I'm trying to produce a fully refreshed set of numbers each week, pulling from a table in hive. Right now I using this method:
SELECT
COUNT(DISTINCT case when timestamp between TO_DATE("2016-01-28") and TO_DATE("2016-01-30") then userid end) as week_1,
COUNT(DISTINCT case when timestamp between TO_DATE("2016-01-28") and TO_DATE("2016-02-06") then userid end) as week_2
FROM Data;
I'm trying to get something more along the lines of:
SELECT Month(timestamp), Week(timestamp), COUNT (DISTINCT userid) FROM Data Group By Month, Week
But my week runs Sunday to Saturday. Is there a smarter way to be doing this that works in HIVE?
Solution found:
You can simply create your own formula instead of going with pre-defined function for "week of the year" Advantage: you will be able to take any set of 7 days for a week.

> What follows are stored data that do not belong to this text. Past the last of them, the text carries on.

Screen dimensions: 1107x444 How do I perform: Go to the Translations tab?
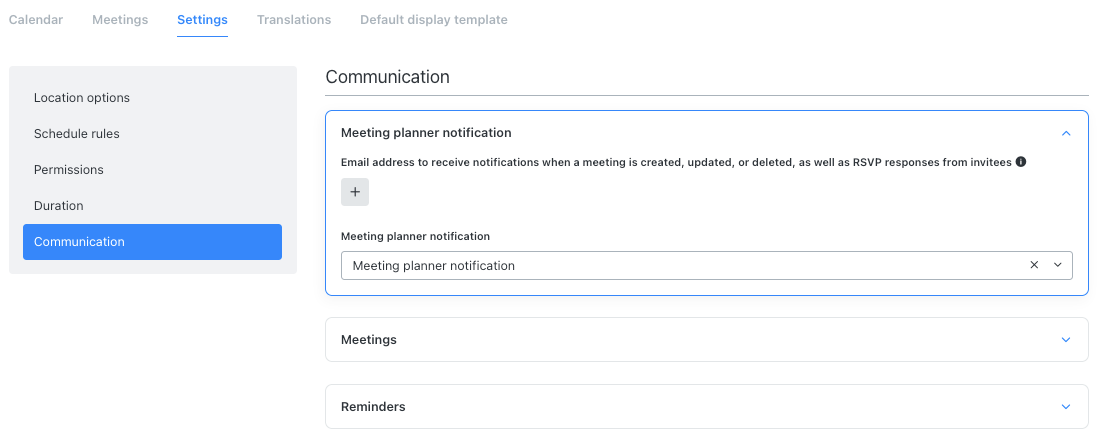point(294,20)
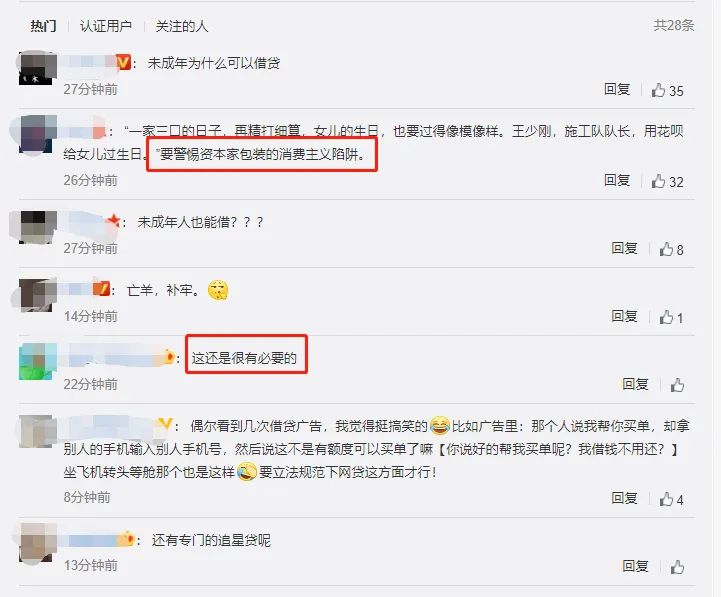Switch to the 认证用户 tab
The image size is (721, 597).
(x=106, y=26)
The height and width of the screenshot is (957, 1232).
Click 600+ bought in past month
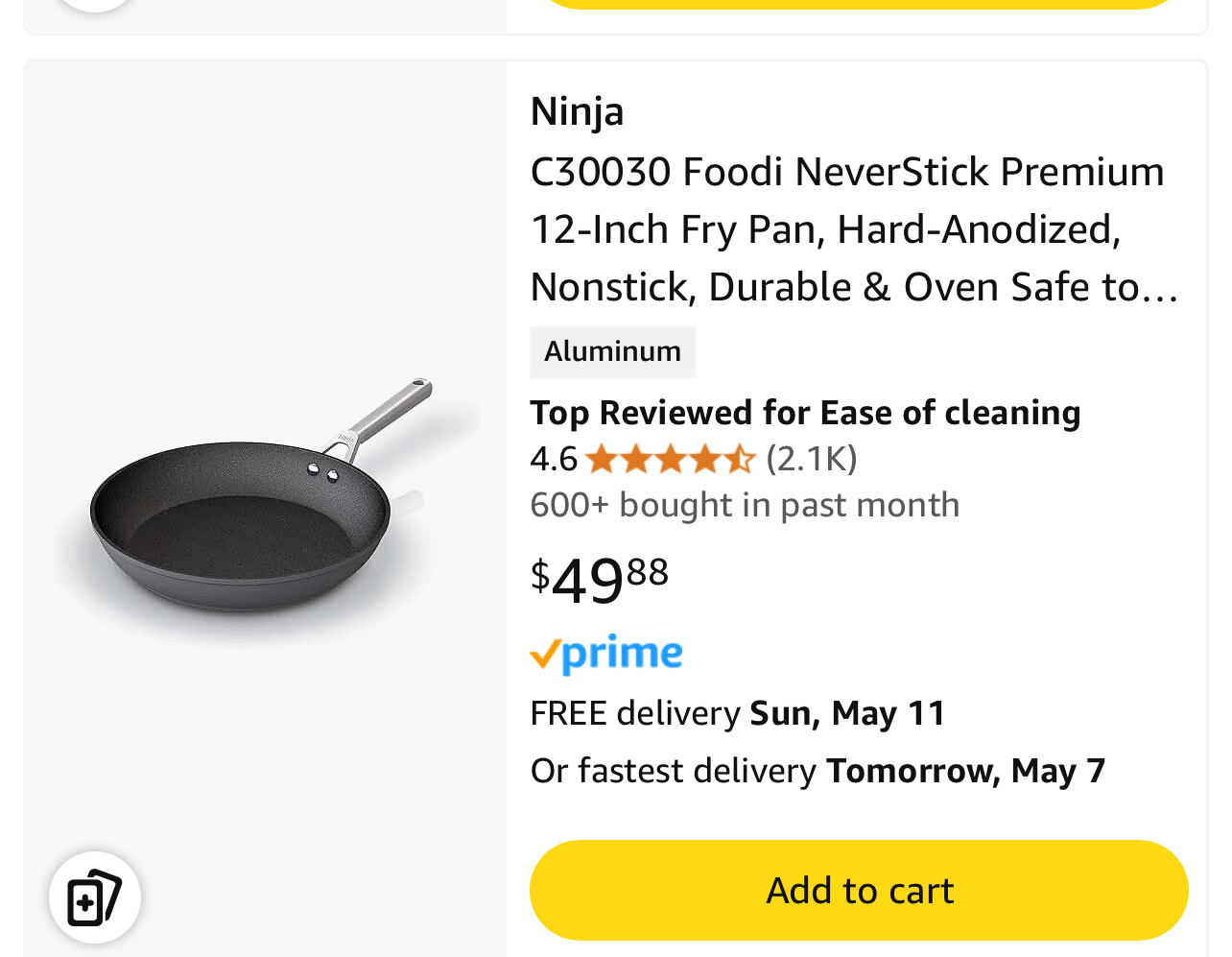pos(745,505)
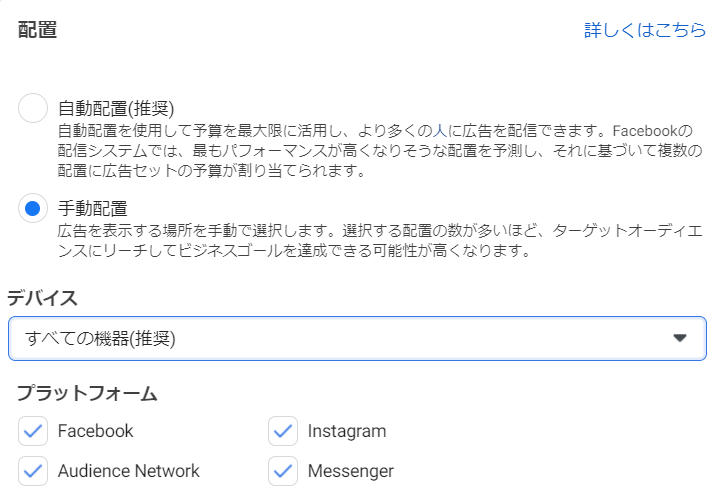
Task: Open the 詳しくはこちら link
Action: 645,30
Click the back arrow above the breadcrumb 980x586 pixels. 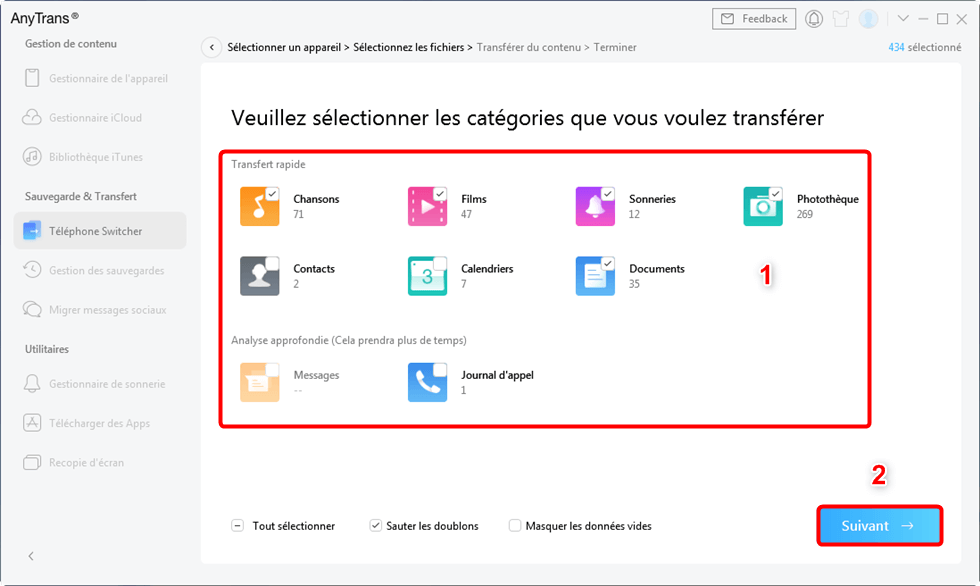(x=211, y=47)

In your case since you want the week should start from Sunday-Saturday we will just need the first date of sunday in a year
eg- In 2016, First Sunday is on '2016-01-03' which is 3rd of Jan'16 --assumption considering the timestamp column in the format 'yyyy-mm-dd'
SELECT
count(distinct UserId), lower(datediff(timestamp,'2016-01-03') / 7) + 1 as week_of_the_year
FROM table.data
where timestamp>='2016-01-03'
group by lower(datediff(timestamp,'2016-01-03') / 7) + 1;